OLG Karlsruhe, Pressemitteilung vom 07.05.2014
Bei einer Veranstaltung „H.-E.-Freies Fahren“ des Deutschen Sportfahrerkreises auf dem Nürburgring im April 2012 „krachte“ der Geschäftsführer der Klägerin, einer Versicherungsmaklerin, mit deren Porsche 911 GT3 auf dem Nürburgring Nordschleife bei ca. 115 km/h in die Leitplanke. Die Klägerin begehrt wegen der beschädigten Leitplanke Freistellung von den Schadensersatzansprüchen des Betreibers in Höhe von ca. 1.800,- Euro und Leistungen aus der Kaskoversicherung wegen der Beschädigung des Porsches in Höhe von ca. 20.000,- Euro von ihrer beklagten Kraftfahrzeugversicherung.

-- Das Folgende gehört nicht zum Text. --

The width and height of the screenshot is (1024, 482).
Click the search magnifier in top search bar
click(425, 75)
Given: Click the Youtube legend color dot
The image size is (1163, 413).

Im KFZ-Versicherungsvertrag findet sich zur Haftpflichtversicherung folgende Regelung (AKB):
„Genehmigte Rennen – Kein Versicherungsschutz besteht für Schäden, die bei Beteiligung an behördlich genehmigten kraftfahrt-sportlichen Veranstaltungen, bei denen es auf die Erzielung einer Höchstgeschwindigkeit ankommt, entstehen. Dies gilt auch für dazugehörige Übungsfahrten.“
Und für die Kaskoversicherung:
„Kein Versicherungsschutz besteht für Schäden, die bei der Beteiligung an Fahrtveranstaltungen entstehen, bei denen es auf Erzielung einer Höchstgeschwindigkeit ankommt. Dies gilt auch für dazugehörige Übungsfahrten. Darüber hinaus besteht kein Versicherungsschutz für jegliche Fahrten auf Motorsport-Rennstrecken, auch wenn es nicht auf Erzielung einer Höchstgeschwindigkeit ankommt (z.B. bei Gleichmäßigkeitsfahrten, Touristenfahrten). Versicherungsschutz besteht jedoch für Fahrsicherheitstrainings.“
Die Beklagte hat sich auf die Ausschlussklauseln berufen und die geforderte Leistung verweigert.

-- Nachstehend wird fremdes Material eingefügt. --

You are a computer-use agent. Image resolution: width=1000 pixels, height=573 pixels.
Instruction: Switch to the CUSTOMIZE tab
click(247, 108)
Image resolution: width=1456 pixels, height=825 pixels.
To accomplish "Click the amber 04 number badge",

Das Landgericht Mannheim hat der Klage lediglich hinsichtlich der Freistellung von Schadensersatzansprüchen wegen der Leitplanke stattgegeben und sie im übrigen abgewiesen. Gegen dieses Urteil richten sich die Berufungen der Parteien.
Der unter anderem für das Versicherungsrecht zuständige 12. Zivilsenat des Oberlandesgerichts Karlsruhe hat das landgerichtliche Urteil bis auf einen Nebenpunkt bestätigt.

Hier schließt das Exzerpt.